Sheryl and I did the documentary with the aim to not just inform and outrage, but also galvanize people to get involved. We hope that they will go to halftheskymovement.org and find some cause that speaks to them. There’s also a Half The Sky Facebook game that will be coming out in January, where game play will unlock real world changes. It’s kind of like FarmVille. For example, if you get a book for your village in the game, then a real book will go to a real kid somewhere in the world.
I think a lot of people embrace a charitable cause because they think they’ll be helping other people. The truth is, at the end of the day, our efforts to help other people have a somewhat mixed record of success, but they have the most perfect record of helping ourselves.
Nicholas Kristof in Somaliland
You and Sheryl have reported on several major stories as a team, including the 1989 Tiananmen Square protests, a story that made you the first married couple to win the Pulitzer Prize for journalism. Be honest, what is it like to work so closely with your wife?
People always tell me, “Oh, if I was working with my spouse we would quickly end up being divorced,” or “We would break plates over each others heads!” The truth is, a book or a documentary is so much easier to raise together than kids.
Which you have three of—
Yes. You can put a book to bed at night and it doesn’t talk back. A documentary doesn’t play you off one another. If you can manage to raise kids without killing each other, then a work project is actually pretty easy.

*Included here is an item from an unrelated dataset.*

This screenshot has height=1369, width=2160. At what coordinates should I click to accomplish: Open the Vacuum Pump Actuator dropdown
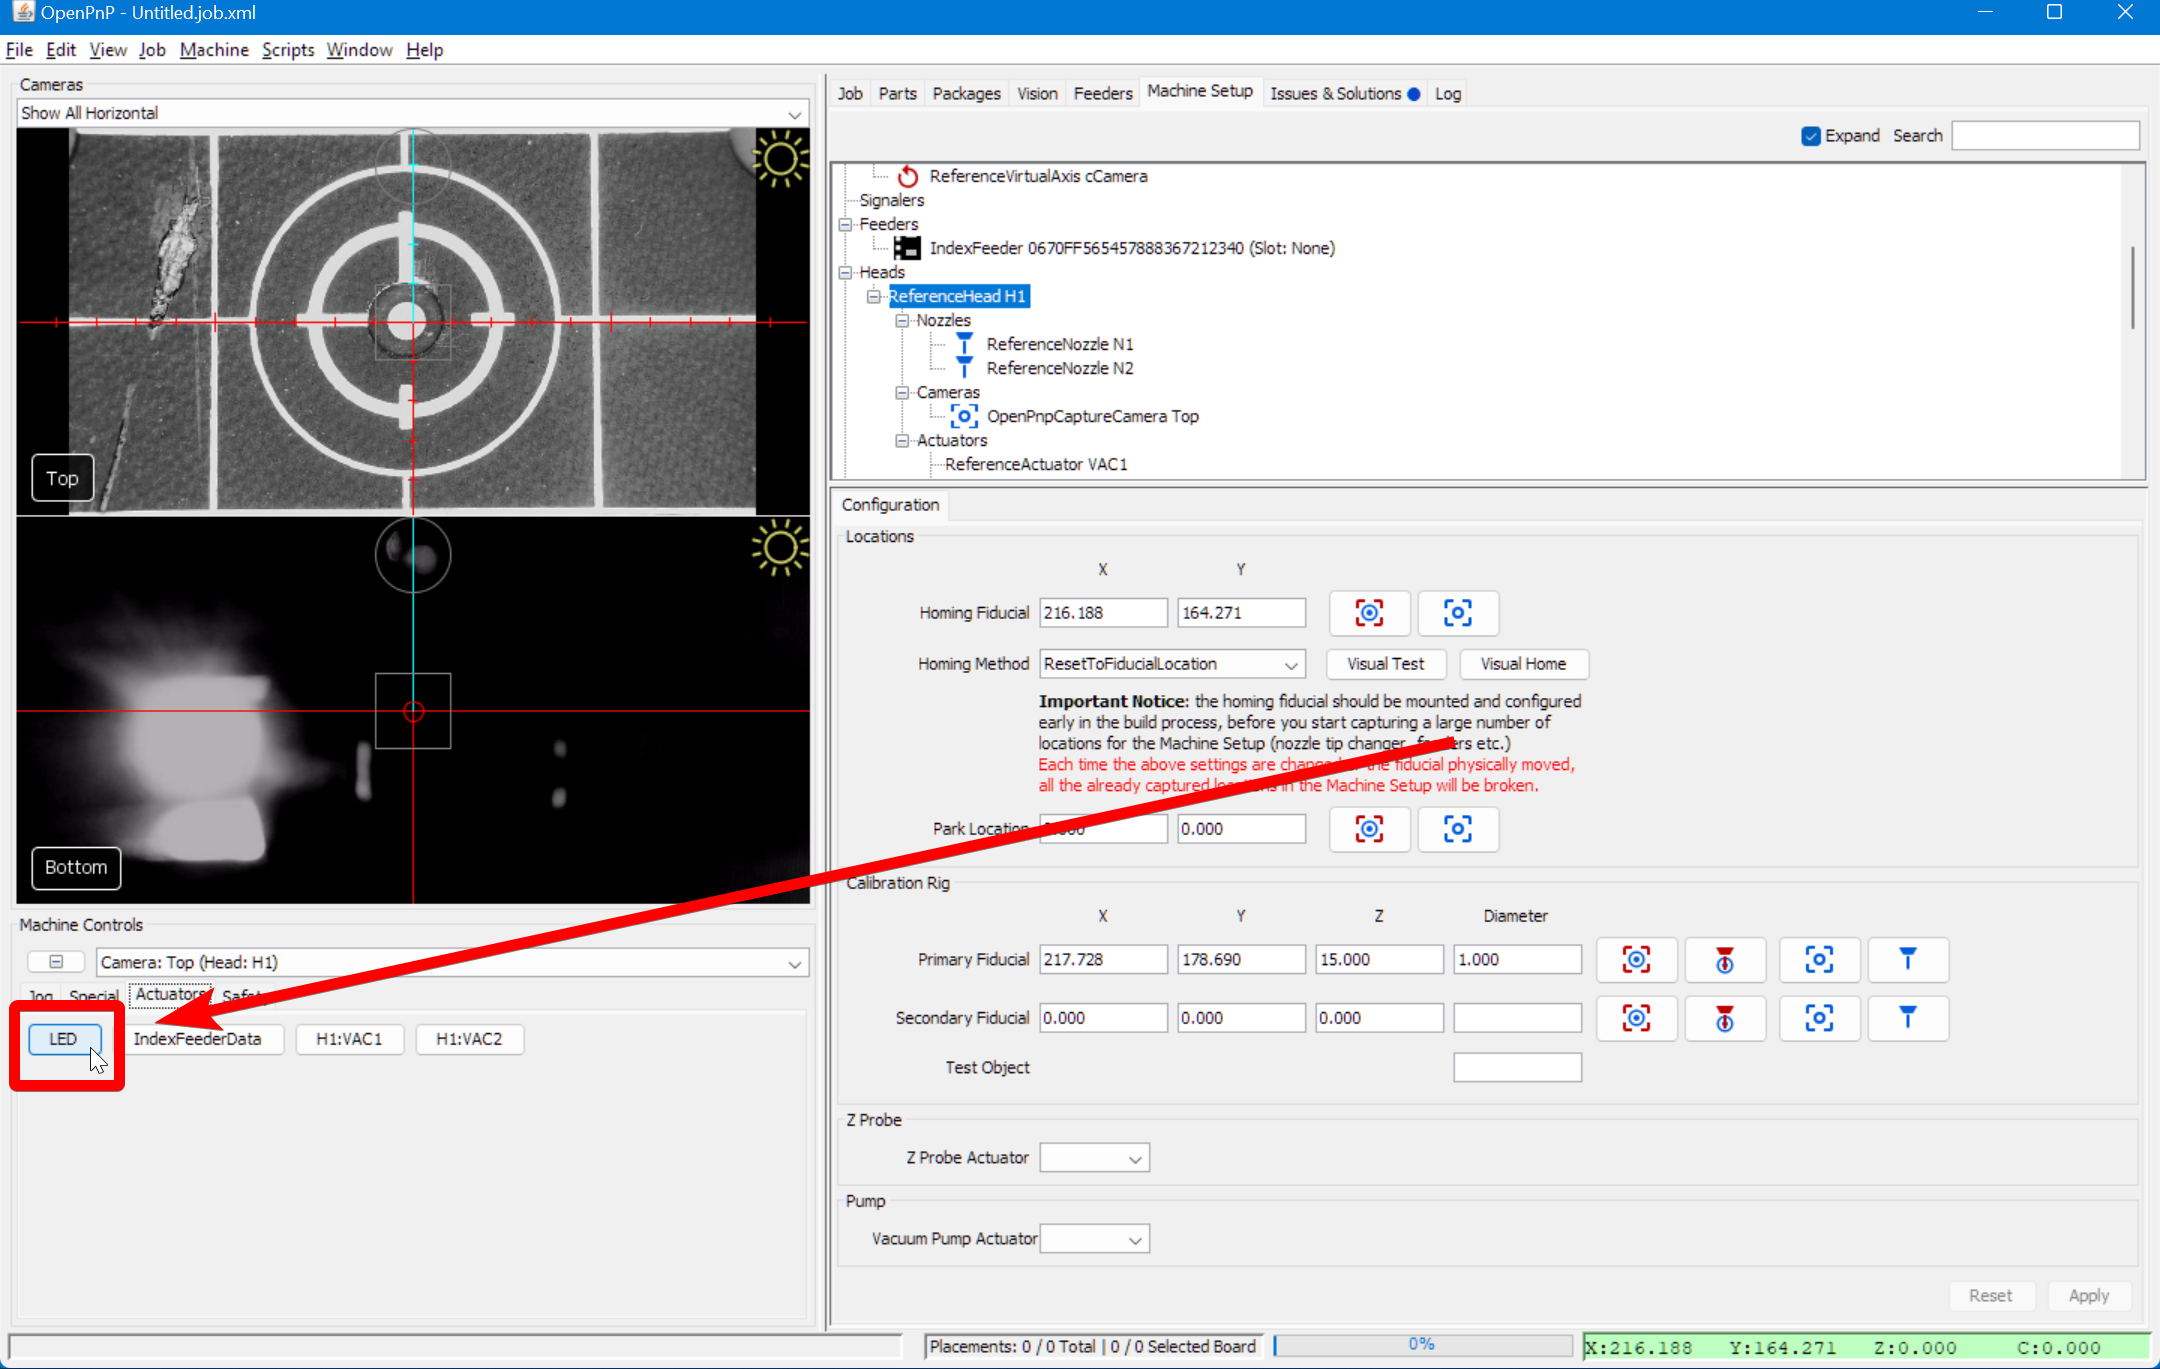click(x=1095, y=1240)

You were an early champion of online and social media. You were the first to blog for The New York Times, @NickKristof is seen by over 1.3 million followers... How did you see it coming?
I really wanted to reach young people and an audience that may not be spending a lot of time on the op-ed pages, so this prompted my foray into blogging and social media. The other thing is that I think a news organization has to experiment, take risks, and search for whatever new business model will evolve to pay for the kind of reporting I believe in. So I sort of turned my world into a little sandbox to experiment with—to see what works and what doesn’t.
Which avenues have been the most successful?
Twitter and Facebook have been very powerful.
For this film alone, you traveled to six countries. In your career, that number is over 150. You must have some traveling essentials by now.
There was a funny video that Conde Nast Traveler had created, where they made fun of my wardrobe – specifically, the red polo shirt! [Laughing] But you can kind of get away with interviewing a prime minister in it - it’s better than a t-shirt - and yet if you’re being chased by rebels through the jungle for a week, you can wear it day after day. I also carry a decoy wallet, so if a child soldier demands my wallet, I can hand over the decoy. And I carry a very small steel lock with me, so I can tie my bag to something immovable so it doesn’t just wander off.